[Data extracted from a collection]
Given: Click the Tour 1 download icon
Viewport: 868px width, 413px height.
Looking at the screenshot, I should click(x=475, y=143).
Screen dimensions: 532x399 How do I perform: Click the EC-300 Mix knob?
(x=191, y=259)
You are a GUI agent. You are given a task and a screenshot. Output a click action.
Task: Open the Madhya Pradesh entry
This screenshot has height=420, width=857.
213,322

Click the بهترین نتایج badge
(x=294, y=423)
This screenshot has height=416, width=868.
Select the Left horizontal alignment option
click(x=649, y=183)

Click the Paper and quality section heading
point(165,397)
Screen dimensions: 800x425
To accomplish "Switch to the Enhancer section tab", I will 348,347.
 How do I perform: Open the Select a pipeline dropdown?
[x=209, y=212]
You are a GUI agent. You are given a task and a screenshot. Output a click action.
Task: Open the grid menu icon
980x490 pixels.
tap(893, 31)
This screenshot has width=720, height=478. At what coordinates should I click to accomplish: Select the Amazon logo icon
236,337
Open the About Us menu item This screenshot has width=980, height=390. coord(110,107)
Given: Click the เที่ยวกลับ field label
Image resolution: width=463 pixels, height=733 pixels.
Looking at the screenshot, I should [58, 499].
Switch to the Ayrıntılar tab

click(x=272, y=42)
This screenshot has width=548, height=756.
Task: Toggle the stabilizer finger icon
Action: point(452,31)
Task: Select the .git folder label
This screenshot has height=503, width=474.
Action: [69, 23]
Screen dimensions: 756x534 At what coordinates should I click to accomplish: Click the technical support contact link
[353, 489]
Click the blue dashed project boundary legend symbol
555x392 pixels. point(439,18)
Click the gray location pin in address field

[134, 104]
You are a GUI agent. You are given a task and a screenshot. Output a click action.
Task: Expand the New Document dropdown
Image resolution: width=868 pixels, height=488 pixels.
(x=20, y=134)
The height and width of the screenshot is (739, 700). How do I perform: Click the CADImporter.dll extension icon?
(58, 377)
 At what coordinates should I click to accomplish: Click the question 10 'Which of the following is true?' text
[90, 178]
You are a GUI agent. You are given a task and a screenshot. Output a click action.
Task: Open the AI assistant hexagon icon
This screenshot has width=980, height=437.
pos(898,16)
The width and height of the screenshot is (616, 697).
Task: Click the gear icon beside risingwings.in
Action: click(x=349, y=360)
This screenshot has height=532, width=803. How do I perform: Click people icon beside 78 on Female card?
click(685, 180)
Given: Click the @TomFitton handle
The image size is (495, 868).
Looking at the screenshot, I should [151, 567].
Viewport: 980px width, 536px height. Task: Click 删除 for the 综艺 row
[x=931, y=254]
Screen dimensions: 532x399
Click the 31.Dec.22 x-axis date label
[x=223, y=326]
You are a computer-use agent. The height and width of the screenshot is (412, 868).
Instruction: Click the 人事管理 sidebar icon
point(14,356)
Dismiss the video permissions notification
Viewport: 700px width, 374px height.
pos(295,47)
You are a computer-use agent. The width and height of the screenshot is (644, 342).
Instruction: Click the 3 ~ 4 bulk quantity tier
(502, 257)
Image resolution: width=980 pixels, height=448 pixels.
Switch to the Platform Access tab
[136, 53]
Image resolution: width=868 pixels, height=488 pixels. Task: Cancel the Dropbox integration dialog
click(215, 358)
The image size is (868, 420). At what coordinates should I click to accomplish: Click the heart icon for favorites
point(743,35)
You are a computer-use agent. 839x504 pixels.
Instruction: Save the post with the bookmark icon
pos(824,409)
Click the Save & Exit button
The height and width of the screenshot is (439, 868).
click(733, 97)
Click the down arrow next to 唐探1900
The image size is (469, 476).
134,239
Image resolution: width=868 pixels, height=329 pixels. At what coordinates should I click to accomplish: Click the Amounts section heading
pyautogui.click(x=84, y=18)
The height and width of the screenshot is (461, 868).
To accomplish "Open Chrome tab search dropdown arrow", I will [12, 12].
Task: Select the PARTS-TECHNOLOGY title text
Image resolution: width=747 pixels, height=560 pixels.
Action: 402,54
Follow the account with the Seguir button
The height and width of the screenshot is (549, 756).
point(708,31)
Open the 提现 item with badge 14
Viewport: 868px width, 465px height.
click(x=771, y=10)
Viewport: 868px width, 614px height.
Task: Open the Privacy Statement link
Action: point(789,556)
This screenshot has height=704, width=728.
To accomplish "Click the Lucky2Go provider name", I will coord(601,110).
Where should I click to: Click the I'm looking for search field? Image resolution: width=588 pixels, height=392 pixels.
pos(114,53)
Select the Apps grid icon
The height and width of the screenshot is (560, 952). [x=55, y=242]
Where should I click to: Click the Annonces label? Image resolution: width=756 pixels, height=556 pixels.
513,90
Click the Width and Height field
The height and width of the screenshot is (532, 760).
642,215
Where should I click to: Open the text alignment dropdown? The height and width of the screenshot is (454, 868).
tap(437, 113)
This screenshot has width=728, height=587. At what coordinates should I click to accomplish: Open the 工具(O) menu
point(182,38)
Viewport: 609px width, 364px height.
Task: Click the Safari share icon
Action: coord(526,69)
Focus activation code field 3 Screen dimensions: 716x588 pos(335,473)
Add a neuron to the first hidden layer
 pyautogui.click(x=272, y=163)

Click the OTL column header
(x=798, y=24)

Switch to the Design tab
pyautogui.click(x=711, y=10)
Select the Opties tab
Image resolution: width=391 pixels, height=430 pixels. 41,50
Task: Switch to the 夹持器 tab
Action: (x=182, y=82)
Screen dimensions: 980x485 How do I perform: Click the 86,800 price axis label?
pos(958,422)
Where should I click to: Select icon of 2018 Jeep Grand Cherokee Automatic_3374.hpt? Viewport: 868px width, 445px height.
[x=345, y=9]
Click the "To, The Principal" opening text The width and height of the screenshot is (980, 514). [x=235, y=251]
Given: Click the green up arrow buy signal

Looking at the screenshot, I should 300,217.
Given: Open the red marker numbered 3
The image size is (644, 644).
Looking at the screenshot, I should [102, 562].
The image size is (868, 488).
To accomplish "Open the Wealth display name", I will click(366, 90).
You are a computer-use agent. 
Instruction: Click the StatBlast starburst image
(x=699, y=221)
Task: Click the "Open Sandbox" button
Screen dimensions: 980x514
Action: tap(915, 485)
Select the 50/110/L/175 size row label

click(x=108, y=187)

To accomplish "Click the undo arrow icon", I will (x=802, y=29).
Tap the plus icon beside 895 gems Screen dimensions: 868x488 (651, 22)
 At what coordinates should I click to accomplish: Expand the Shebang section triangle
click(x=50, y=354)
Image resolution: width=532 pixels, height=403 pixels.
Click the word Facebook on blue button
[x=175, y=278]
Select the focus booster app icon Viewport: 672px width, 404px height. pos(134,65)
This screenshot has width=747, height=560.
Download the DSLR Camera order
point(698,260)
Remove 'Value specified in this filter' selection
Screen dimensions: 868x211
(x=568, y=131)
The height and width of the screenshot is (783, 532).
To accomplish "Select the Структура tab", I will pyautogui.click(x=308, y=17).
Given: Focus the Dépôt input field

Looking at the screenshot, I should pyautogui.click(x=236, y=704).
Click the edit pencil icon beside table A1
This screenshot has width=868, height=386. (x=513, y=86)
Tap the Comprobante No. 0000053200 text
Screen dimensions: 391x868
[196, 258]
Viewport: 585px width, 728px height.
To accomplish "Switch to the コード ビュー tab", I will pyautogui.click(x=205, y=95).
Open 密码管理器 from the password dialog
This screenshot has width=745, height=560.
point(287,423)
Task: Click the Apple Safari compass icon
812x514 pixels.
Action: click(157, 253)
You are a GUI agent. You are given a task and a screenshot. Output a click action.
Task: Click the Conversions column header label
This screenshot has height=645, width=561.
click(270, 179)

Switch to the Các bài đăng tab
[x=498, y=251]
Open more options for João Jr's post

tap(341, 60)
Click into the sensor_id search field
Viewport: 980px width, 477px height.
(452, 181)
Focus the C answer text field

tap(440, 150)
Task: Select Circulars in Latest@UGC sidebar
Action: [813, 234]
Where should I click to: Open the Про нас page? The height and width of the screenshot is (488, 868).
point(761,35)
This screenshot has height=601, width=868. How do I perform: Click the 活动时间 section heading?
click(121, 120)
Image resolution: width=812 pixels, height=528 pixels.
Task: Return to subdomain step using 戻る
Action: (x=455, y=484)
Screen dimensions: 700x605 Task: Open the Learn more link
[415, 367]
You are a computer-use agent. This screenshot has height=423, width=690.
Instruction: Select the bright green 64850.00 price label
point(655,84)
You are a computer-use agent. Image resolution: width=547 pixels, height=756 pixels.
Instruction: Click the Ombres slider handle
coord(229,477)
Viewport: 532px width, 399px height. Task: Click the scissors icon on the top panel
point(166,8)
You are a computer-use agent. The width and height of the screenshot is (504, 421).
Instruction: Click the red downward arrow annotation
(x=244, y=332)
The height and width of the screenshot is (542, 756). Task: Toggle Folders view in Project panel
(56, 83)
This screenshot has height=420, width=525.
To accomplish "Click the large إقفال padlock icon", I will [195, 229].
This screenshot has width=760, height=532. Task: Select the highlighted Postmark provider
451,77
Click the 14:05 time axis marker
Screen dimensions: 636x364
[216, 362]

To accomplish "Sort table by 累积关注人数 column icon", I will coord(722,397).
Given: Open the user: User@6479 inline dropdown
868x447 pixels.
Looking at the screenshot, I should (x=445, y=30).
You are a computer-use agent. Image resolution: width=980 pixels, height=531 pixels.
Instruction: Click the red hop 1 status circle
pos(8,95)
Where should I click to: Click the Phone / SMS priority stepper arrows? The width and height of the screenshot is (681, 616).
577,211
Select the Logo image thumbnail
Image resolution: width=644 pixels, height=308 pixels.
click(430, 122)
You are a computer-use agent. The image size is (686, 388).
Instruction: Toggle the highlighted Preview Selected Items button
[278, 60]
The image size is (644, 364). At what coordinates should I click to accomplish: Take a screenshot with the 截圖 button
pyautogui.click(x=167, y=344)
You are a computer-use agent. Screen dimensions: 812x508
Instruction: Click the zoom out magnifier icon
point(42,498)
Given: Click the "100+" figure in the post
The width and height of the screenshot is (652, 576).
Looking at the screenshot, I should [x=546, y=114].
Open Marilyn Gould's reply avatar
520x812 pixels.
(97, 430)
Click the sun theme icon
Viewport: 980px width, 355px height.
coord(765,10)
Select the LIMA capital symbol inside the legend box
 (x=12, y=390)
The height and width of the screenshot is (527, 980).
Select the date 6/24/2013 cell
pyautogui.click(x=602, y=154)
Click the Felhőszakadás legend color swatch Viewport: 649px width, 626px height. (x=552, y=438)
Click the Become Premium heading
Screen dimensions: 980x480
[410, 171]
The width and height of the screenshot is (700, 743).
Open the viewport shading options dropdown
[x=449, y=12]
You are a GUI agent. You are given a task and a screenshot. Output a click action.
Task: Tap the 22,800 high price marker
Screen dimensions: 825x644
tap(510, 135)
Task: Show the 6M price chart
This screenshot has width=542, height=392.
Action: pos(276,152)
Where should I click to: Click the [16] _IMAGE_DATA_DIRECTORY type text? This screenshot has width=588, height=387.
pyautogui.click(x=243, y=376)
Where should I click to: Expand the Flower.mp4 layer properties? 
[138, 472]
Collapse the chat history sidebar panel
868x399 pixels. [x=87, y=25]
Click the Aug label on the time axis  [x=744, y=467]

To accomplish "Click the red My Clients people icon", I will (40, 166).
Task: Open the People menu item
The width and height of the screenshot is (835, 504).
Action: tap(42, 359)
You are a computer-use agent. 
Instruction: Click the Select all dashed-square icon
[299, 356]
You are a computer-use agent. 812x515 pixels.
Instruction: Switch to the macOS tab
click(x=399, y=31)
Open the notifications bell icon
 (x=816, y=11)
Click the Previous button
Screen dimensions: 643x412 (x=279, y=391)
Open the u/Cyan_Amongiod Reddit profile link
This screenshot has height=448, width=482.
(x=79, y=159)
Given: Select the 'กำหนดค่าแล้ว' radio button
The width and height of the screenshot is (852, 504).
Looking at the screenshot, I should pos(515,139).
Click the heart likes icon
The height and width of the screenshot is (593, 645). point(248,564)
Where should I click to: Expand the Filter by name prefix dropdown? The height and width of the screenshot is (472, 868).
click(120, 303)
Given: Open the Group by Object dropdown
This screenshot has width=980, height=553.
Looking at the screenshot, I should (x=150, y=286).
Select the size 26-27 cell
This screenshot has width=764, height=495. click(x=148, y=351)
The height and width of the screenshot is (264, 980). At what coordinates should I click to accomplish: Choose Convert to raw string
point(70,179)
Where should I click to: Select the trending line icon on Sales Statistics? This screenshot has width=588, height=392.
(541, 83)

**ABOUT THIS EXERCISE:** From the line that contains "Task: Tap the 22,800 high price marker" down to the last line above, print each line exactly as it appears.

**RESULT OF THIS EXERCISE:**
Task: Tap the 22,800 high price marker
Screen dimensions: 825x644
tap(510, 135)
Task: Show the 6M price chart
This screenshot has width=542, height=392.
Action: pos(276,152)
Where should I click to: Click the [16] _IMAGE_DATA_DIRECTORY type text? This screenshot has width=588, height=387.
pyautogui.click(x=243, y=376)
Where should I click to: Expand the Flower.mp4 layer properties? 
[138, 472]
Collapse the chat history sidebar panel
868x399 pixels. [x=87, y=25]
Click the Aug label on the time axis  [x=744, y=467]

To accomplish "Click the red My Clients people icon", I will (40, 166).
Task: Open the People menu item
The width and height of the screenshot is (835, 504).
Action: tap(42, 359)
You are a computer-use agent. 
Instruction: Click the Select all dashed-square icon
[299, 356]
You are a computer-use agent. 812x515 pixels.
Instruction: Switch to the macOS tab
click(x=399, y=31)
Open the notifications bell icon
 (x=816, y=11)
Click the Previous button
Screen dimensions: 643x412 (x=279, y=391)
Open the u/Cyan_Amongiod Reddit profile link
This screenshot has height=448, width=482.
(x=79, y=159)
Given: Select the 'กำหนดค่าแล้ว' radio button
The width and height of the screenshot is (852, 504).
Looking at the screenshot, I should pos(515,139).
Click the heart likes icon
The height and width of the screenshot is (593, 645). point(248,564)
Where should I click to: Expand the Filter by name prefix dropdown? The height and width of the screenshot is (472, 868).
click(120, 303)
Given: Open the Group by Object dropdown
This screenshot has width=980, height=553.
Looking at the screenshot, I should (x=150, y=286).
Select the size 26-27 cell
This screenshot has width=764, height=495. click(x=148, y=351)
The height and width of the screenshot is (264, 980). At what coordinates should I click to accomplish: Choose Convert to raw string
point(70,179)
Where should I click to: Select the trending line icon on Sales Statistics? This screenshot has width=588, height=392.
(541, 83)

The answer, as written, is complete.